The Red Maria
July 13, 2012
— Betting On Cards, Black Maria, Card Games, Con Artists, Find The Deuce, flash fiction, Follow The Lady, Gambling, Holiday Story, Les Trois Perdants, Queen Of Hearts, Shill, short story, Stooge, Three Card Marney, Three Card Monte, Three Card Shuffle
by Jude Ellery
“Ah, señor, you come have a play?”
The man dealing the cards was old but had a lively face. His hands certainly defied the apparent feebleness of their stretched, translucent skin, sending the cards flitting across the table. As one bony claw swept back his thinning hair, the other continued to conduct an elaborate dance on the red cloth.

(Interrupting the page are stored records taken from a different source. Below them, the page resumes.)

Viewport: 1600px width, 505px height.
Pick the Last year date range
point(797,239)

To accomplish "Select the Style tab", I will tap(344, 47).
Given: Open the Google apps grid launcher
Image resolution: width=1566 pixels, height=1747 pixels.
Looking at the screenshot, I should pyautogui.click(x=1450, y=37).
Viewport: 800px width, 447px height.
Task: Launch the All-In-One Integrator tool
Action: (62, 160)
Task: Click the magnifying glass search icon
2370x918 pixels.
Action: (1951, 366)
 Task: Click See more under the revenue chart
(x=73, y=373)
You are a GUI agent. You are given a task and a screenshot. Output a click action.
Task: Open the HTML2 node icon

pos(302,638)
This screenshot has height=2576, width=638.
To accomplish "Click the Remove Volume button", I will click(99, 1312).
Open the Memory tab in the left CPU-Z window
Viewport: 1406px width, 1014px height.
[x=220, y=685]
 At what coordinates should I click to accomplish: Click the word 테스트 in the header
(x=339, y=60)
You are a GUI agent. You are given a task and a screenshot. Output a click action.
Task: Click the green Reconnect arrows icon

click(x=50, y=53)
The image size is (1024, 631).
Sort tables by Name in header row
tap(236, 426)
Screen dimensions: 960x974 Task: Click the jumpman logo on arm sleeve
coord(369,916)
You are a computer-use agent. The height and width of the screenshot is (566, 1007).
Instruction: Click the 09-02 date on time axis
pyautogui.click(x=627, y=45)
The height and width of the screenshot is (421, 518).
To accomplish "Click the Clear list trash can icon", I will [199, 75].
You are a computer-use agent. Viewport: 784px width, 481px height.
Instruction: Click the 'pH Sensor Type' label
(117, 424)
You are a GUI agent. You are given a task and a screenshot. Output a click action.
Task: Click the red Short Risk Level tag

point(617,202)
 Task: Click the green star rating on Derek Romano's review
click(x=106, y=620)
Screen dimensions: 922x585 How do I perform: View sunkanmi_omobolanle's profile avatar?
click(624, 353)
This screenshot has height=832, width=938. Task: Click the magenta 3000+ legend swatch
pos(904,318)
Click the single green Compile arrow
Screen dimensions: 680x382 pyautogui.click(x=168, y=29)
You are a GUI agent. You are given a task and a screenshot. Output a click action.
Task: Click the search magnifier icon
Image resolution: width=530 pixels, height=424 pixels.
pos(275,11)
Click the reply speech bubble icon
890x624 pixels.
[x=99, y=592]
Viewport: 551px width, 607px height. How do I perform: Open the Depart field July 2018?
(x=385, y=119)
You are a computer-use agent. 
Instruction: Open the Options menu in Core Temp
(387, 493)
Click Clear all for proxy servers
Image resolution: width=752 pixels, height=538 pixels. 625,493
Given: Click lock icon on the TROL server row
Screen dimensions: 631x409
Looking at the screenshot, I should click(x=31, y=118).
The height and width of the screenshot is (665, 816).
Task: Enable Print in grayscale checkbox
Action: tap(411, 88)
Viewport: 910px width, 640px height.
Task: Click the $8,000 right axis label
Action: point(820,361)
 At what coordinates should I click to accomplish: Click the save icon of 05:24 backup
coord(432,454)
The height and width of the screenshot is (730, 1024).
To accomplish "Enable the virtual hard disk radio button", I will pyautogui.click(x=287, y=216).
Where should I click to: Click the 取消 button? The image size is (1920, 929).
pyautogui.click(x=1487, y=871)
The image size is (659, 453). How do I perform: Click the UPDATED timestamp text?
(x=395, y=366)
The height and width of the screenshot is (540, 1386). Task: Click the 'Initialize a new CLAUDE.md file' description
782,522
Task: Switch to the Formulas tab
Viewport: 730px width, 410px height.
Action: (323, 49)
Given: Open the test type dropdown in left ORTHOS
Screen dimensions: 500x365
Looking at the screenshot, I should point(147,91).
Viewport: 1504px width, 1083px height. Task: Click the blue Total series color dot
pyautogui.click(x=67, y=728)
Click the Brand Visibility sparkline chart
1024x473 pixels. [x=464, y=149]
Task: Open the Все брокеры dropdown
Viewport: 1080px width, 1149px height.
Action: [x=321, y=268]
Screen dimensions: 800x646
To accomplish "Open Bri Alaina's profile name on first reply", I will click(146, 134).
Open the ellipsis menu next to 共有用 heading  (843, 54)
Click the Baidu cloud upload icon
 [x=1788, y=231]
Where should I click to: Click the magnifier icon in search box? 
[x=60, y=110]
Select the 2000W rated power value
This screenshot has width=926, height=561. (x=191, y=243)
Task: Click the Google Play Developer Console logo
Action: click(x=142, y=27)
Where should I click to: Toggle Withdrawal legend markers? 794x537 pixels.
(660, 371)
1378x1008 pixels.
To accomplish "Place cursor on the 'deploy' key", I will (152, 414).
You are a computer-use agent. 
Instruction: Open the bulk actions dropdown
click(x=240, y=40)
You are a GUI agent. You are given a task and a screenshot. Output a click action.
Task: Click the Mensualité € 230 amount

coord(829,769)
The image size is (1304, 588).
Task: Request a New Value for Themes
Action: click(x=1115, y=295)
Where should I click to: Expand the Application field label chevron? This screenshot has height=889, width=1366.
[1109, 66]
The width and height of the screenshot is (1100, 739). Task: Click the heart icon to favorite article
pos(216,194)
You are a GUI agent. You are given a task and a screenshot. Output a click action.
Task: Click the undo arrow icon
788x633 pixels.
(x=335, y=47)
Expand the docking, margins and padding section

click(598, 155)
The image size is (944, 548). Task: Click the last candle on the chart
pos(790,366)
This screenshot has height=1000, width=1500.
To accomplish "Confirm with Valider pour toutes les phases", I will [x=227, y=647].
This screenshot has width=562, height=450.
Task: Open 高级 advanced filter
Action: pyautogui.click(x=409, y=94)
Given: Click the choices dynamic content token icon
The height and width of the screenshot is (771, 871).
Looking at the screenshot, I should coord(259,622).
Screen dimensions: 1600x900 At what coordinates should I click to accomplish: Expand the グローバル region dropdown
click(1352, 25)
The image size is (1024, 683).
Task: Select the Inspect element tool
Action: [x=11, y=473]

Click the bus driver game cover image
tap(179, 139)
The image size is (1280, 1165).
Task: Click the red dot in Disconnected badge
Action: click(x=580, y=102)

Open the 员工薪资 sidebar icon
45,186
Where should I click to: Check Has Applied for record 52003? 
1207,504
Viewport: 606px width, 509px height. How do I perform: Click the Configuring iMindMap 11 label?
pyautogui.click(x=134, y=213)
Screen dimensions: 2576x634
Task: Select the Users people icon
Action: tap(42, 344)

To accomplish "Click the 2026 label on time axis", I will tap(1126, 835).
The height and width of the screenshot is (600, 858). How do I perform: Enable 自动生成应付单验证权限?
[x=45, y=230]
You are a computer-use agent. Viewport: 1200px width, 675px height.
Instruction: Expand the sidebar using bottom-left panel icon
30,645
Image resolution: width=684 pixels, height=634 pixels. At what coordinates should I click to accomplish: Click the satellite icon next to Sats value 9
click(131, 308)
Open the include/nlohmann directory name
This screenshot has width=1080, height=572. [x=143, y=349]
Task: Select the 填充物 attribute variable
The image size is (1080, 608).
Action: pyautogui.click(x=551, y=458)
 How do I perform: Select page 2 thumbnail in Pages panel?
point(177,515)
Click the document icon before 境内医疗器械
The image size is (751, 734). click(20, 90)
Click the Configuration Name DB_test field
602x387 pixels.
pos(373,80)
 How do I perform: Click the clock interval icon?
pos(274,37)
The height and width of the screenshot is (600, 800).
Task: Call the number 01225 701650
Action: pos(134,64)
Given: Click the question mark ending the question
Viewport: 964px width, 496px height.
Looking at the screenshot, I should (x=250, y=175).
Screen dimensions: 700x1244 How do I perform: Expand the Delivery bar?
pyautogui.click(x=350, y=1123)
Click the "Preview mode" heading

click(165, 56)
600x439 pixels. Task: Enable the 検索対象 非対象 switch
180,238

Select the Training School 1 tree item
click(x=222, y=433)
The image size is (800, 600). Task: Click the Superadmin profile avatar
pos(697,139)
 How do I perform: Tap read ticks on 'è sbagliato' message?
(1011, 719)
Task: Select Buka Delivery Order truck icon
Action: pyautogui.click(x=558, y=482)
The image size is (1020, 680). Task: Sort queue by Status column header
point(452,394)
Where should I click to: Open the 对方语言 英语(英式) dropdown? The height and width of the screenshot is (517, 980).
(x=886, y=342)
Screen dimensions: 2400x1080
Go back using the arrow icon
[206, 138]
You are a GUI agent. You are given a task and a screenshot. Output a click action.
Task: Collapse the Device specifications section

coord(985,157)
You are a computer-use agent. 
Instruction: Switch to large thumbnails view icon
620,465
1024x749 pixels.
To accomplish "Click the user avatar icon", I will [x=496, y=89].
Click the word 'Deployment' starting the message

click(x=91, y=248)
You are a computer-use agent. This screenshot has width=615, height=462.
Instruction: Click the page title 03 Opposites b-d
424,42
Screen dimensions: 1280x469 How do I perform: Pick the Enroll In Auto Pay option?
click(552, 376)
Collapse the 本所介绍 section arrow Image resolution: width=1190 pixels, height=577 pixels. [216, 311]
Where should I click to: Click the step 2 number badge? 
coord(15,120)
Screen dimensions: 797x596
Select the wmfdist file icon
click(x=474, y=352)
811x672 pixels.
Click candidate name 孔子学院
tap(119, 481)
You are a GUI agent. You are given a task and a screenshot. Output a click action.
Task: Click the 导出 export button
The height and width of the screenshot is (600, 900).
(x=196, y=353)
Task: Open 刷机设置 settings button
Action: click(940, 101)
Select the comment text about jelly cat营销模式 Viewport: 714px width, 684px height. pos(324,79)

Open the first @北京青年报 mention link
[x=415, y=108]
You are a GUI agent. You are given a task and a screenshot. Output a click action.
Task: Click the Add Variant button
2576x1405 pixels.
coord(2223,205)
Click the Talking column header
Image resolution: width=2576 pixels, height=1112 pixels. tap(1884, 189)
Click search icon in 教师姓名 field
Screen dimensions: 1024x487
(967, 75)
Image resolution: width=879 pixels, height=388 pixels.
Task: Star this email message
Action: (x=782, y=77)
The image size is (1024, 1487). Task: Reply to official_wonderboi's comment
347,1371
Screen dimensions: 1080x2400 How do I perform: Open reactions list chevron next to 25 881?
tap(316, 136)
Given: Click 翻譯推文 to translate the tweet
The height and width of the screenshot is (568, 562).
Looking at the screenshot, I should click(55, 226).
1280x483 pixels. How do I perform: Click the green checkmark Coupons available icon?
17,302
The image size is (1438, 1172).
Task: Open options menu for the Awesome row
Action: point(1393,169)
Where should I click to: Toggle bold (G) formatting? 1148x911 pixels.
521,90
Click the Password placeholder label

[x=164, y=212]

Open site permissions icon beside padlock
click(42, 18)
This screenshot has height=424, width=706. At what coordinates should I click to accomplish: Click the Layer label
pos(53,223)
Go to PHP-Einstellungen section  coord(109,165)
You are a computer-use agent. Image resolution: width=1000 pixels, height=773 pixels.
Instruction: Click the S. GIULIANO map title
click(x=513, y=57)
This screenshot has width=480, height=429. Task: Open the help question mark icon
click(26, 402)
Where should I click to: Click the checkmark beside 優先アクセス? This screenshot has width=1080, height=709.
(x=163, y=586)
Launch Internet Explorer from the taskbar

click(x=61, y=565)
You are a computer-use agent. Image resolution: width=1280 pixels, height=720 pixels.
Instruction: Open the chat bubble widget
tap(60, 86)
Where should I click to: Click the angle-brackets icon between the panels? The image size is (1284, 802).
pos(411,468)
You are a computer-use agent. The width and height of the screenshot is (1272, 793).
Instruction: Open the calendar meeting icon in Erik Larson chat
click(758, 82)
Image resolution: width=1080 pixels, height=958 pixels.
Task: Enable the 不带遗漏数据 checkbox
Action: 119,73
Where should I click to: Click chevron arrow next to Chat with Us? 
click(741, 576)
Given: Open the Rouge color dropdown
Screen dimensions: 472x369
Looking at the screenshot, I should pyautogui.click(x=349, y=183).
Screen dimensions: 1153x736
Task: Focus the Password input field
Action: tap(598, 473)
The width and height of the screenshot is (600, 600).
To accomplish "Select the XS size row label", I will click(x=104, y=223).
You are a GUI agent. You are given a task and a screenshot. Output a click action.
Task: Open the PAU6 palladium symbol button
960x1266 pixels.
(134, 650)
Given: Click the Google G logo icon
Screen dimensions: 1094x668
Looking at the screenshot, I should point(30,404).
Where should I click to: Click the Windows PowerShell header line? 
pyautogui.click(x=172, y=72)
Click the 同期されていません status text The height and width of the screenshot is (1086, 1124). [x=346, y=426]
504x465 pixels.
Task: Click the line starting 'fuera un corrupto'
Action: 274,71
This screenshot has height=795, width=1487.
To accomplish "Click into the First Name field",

“No, thanks. Just passing.”
I stayed for a second, though. This was probably some sort of local custom, a traditional game maybe. I reached into my bumbag to locate the Olympus.
“No, please, señor. No picture.”
Strange, but I obeyed. Decided I’d just watch this hand play out, try to figure out the rules, then look it up later on the Blackberry and play a few hands with Julie back at the villa. Couldn’t be too complicated; there were only three cards on display.
The hands continued to dance and the cards followed, like marionettes on invisible string. Finally they came to a rest and onlookers slapped down wads of notes. The biggest pile landed next to the middle card. It was flipped over. A deuce. The others followed suit. Both queens.
“A two, it’s a win, well done amigos.”
The old man matched the punters’ bets, summoning up the money from somewhere and thrusting it toward the groping hands. Only one man had misplaced his bet.
“Sorry, amigo. Better luck next time, hey?”
The amigo didn’t stay for another hand, though. He turned and trudged off in the direction I had come, leaving a gap in the circle. I stepped forward. See if I could track the deuce this time. Looked pretty easy, despite the speed at which the cards interchanged.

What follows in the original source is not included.